Scientists chose Bennu because it is dark and carbonaceous. Finding carbon is important because it is essential to life on Earth and by finding carbon on Bennu, scientists are hoping for clues into how life on our planet began.

“We’ve always been interested in where we came from and this mission is really coming after that,” said Timothy Swindle, director of the Lunar and Planetary Laboratory at the University of Arizona (UA) and planetary scientist.

The OSIRIS-REx mission is years in the making. The UA planned and prepared for this mission for over a decade before the spacecraft launched from Cape Canaveral, Fla., in September 2016. In December 2018, OSIRIS-REx will arrive at the asteroid and begin its’ two year-long survey of the asteroid before scientists choose a place to retrieve a sample in 2020.
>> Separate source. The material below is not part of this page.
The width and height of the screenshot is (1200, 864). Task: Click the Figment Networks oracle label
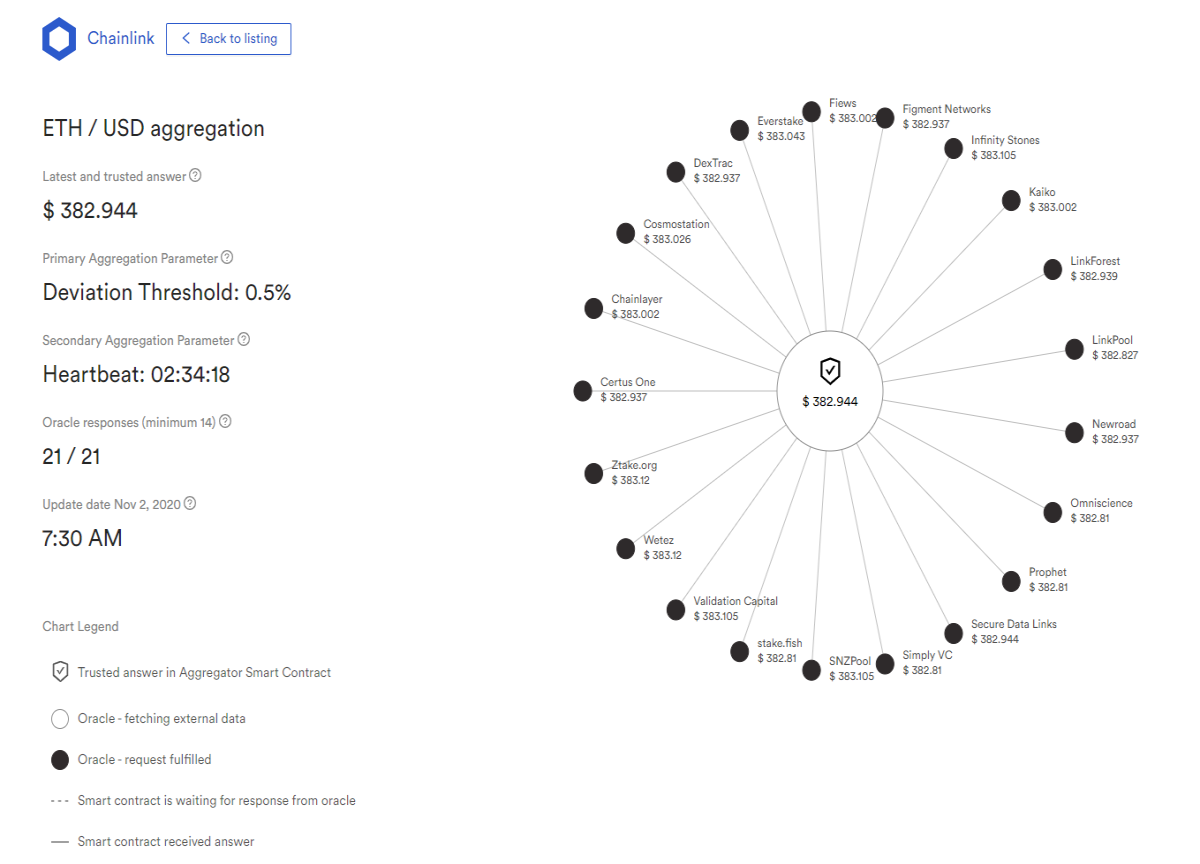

Swindle said that there are three “nail-biting” events for OSIRIS-REx. The first was launch, which was completed according to plan. The second event is the Touch-And-Go Sampling Maneuver (TAGSAM), which is when OSIRIS-REx will collect a sample of the asteroid. The final event is in 2023, when OSIRIS-REx will crash-land in a Utah test training range after completing its mission.

When the spacecraft is collected in Utah, the asteroid sample will be removed and processed at the NASA Johnson Space Center in Houston, Texas. It is the same facility where the Apollo lunar rocks and other astromaterials, like meteorites and comet dust, are curated. Once the initial cataloging is completed, the samples will be sent to scientists around the world.

“When those samples are back on earth, we’re going to look at them with every chemistry instrument that’s available,” Lauretta said. “We will be picking apart this sample literally atom by atom, molecule by molecule, to really understand the history of the asteroid and ultimately the history of the solar system.”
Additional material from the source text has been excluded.